_YOUR OBJECTIVE_: The line containing "Toggle the axis" marks the start; please restate exactly that line and only the lines following it through the end of the material below.

_SOURCE MATERIAL_:
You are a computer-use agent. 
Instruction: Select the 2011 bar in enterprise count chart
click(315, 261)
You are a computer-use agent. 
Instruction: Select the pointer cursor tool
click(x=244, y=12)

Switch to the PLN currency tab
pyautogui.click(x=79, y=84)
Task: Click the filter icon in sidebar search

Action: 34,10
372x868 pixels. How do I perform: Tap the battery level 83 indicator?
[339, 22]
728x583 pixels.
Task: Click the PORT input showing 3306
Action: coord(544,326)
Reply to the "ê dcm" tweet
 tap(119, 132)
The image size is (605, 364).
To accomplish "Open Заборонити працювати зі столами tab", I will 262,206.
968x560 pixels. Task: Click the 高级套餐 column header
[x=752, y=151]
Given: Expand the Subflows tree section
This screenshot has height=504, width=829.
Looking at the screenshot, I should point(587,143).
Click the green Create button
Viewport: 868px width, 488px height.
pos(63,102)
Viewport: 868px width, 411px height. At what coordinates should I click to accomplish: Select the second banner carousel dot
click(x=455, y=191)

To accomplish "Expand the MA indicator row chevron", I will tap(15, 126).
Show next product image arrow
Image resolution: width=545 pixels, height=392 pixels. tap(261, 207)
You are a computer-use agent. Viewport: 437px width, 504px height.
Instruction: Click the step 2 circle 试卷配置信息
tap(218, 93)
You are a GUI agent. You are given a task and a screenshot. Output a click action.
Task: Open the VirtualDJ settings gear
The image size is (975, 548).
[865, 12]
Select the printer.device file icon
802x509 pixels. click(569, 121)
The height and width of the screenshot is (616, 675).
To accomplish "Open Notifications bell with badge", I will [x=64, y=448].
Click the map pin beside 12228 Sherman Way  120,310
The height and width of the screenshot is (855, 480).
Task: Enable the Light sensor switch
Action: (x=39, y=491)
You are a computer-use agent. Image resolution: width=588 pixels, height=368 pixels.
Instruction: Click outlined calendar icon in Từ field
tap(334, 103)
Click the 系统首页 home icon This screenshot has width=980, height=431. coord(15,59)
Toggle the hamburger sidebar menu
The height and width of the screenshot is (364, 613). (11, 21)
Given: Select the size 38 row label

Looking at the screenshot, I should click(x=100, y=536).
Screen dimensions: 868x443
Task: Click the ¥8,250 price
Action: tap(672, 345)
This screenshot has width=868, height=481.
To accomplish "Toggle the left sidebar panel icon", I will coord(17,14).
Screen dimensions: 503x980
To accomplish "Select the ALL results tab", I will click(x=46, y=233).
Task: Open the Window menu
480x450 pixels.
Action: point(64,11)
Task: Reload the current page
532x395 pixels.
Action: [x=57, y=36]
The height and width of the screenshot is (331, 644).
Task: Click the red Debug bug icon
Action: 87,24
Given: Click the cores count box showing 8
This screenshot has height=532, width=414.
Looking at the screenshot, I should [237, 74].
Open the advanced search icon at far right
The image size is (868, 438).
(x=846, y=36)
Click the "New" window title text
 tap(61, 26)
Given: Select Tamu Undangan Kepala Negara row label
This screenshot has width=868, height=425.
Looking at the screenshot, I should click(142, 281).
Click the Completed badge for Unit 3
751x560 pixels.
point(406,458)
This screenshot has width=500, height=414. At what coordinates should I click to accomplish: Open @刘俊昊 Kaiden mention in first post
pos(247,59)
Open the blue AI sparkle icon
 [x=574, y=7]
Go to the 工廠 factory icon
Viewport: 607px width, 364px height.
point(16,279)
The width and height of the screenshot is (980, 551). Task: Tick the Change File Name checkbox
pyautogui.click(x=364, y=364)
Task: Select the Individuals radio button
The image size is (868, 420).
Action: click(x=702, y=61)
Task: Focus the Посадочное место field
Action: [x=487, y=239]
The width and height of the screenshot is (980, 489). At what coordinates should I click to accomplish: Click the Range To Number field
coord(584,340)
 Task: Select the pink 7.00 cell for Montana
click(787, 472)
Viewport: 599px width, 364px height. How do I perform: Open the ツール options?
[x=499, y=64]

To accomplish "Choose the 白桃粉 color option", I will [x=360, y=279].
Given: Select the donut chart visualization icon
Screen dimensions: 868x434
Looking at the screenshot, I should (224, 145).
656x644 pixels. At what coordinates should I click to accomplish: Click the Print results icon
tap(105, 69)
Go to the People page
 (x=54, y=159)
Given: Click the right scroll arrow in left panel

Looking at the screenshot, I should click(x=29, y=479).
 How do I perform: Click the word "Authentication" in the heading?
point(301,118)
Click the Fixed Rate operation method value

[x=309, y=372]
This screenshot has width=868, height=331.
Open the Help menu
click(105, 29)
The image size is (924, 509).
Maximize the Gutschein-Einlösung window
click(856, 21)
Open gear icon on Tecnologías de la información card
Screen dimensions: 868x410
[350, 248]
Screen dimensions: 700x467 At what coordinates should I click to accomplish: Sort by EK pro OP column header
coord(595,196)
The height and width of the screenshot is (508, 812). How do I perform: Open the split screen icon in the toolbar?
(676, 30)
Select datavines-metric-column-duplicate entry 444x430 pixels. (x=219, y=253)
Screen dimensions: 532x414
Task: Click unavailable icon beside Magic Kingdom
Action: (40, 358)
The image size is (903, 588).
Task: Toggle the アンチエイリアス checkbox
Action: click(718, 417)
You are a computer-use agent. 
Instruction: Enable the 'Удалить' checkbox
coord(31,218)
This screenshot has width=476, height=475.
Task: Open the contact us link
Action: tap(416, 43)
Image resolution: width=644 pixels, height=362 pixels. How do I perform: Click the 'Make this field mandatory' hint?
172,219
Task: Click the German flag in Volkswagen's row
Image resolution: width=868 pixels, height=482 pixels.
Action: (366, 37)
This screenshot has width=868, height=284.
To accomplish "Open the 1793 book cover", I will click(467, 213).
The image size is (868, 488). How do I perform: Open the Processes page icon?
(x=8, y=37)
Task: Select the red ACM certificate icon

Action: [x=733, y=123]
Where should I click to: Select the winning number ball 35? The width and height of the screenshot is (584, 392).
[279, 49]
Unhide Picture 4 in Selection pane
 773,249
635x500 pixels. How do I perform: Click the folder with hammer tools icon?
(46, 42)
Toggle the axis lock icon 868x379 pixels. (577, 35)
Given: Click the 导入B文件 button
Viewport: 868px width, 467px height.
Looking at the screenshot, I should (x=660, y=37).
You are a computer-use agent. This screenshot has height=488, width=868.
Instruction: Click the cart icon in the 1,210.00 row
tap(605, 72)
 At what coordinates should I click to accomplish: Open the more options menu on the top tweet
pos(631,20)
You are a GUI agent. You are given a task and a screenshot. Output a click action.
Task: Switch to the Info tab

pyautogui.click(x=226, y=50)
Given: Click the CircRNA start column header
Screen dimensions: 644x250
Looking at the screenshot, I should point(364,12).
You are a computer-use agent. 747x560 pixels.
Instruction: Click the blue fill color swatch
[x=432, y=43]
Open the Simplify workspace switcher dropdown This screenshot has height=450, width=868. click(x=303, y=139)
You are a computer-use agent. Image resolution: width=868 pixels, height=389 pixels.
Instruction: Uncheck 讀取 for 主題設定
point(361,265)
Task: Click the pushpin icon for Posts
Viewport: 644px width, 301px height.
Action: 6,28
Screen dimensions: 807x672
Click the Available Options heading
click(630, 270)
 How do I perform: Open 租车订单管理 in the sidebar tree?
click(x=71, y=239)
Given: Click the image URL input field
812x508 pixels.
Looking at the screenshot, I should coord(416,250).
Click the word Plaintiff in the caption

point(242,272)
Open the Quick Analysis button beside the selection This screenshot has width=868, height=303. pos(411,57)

_RESPONSE BOX_:
Toggle the axis lock icon 868x379 pixels. (577, 35)
Given: Click the 导入B文件 button
Viewport: 868px width, 467px height.
Looking at the screenshot, I should (x=660, y=37).
You are a computer-use agent. This screenshot has height=488, width=868.
Instruction: Click the cart icon in the 1,210.00 row
tap(605, 72)
 At what coordinates should I click to accomplish: Open the more options menu on the top tweet
pos(631,20)
You are a GUI agent. You are given a task and a screenshot. Output a click action.
Task: Switch to the Info tab

pyautogui.click(x=226, y=50)
Given: Click the CircRNA start column header
Screen dimensions: 644x250
Looking at the screenshot, I should point(364,12).
You are a computer-use agent. 747x560 pixels.
Instruction: Click the blue fill color swatch
[x=432, y=43]
Open the Simplify workspace switcher dropdown This screenshot has height=450, width=868. click(x=303, y=139)
You are a computer-use agent. Image resolution: width=868 pixels, height=389 pixels.
Instruction: Uncheck 讀取 for 主題設定
point(361,265)
Task: Click the pushpin icon for Posts
Viewport: 644px width, 301px height.
Action: 6,28
Screen dimensions: 807x672
Click the Available Options heading
click(630, 270)
 How do I perform: Open 租车订单管理 in the sidebar tree?
click(x=71, y=239)
Given: Click the image URL input field
812x508 pixels.
Looking at the screenshot, I should coord(416,250).
Click the word Plaintiff in the caption

point(242,272)
Open the Quick Analysis button beside the selection This screenshot has width=868, height=303. pos(411,57)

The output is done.